Return the data below exactly, minus the pictures.

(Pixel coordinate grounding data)

--

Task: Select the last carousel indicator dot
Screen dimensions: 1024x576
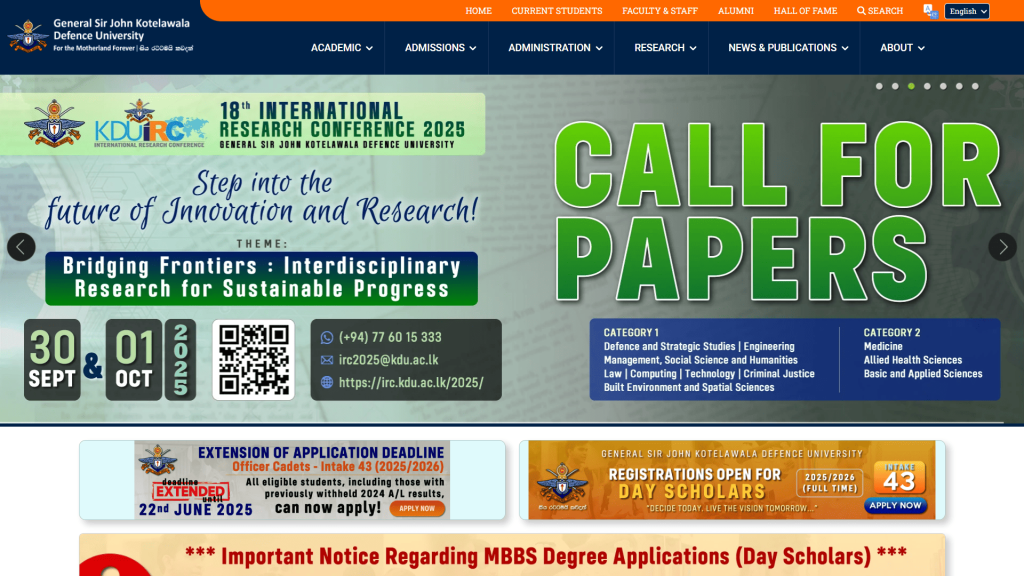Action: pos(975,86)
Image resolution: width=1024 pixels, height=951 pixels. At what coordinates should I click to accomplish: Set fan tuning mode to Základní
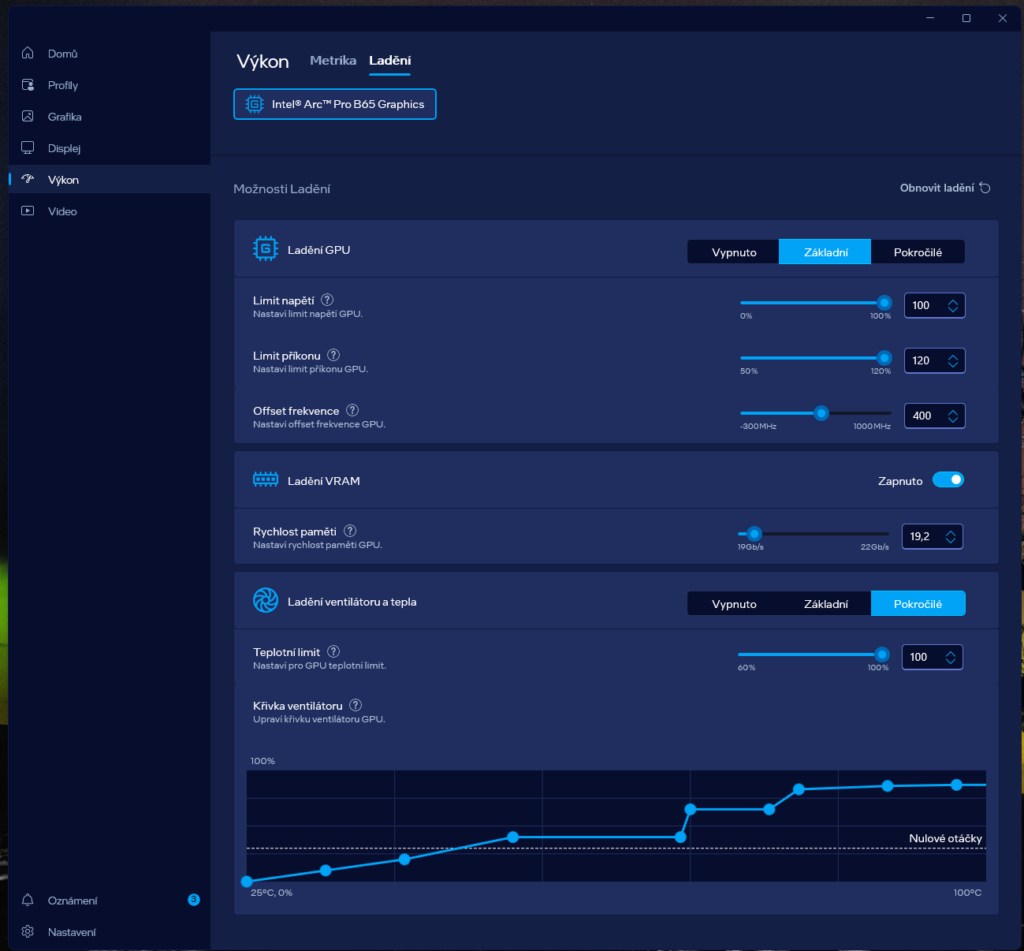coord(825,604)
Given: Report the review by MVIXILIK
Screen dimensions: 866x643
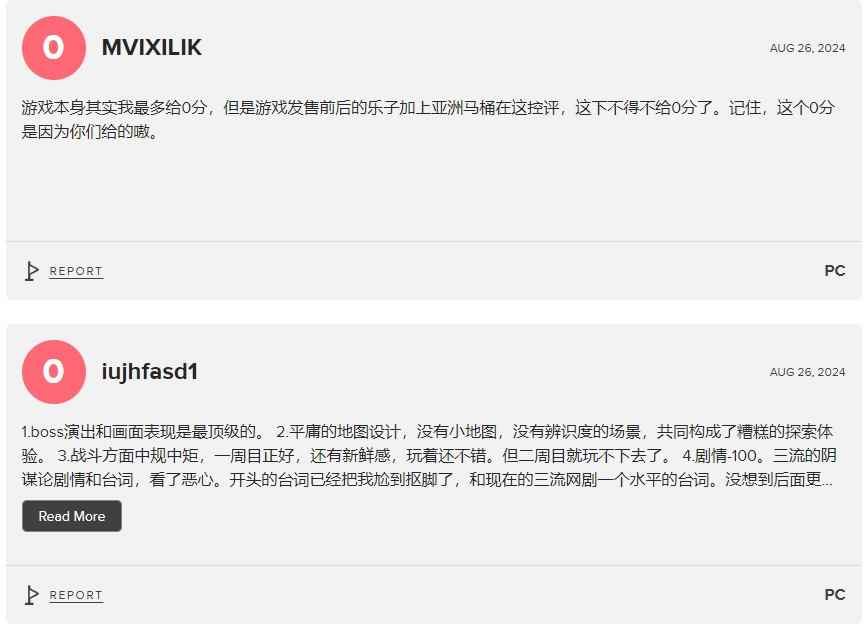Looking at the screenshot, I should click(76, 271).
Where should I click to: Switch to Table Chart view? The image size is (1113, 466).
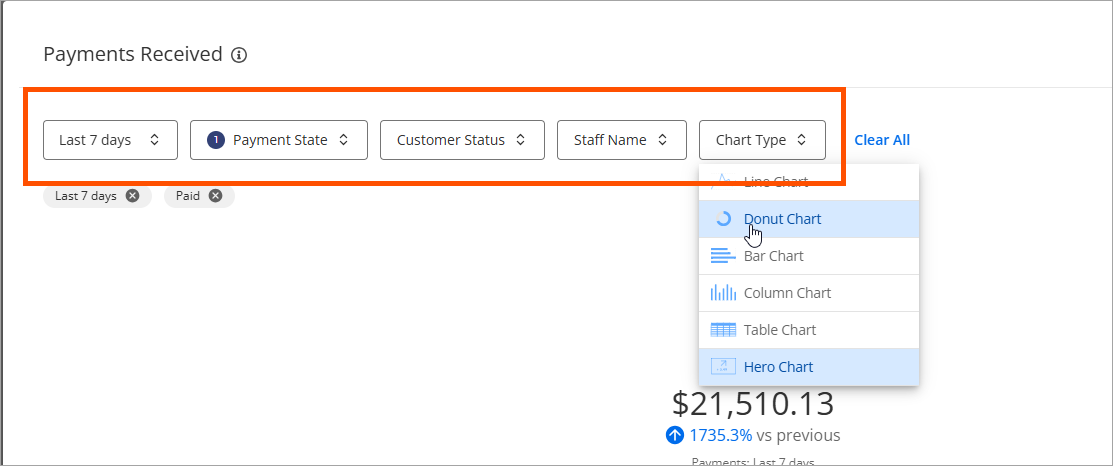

--

> _YOUR SOLUTION_:
Task: Select the last carousel indicator dot
Screen dimensions: 1024x576
Action: pos(975,86)
Image resolution: width=1024 pixels, height=951 pixels. At what coordinates should I click to accomplish: Set fan tuning mode to Základní
coord(825,604)
Given: Report the review by MVIXILIK
Screen dimensions: 866x643
Looking at the screenshot, I should click(76, 271).
Where should I click to: Switch to Table Chart view? The image size is (1113, 466).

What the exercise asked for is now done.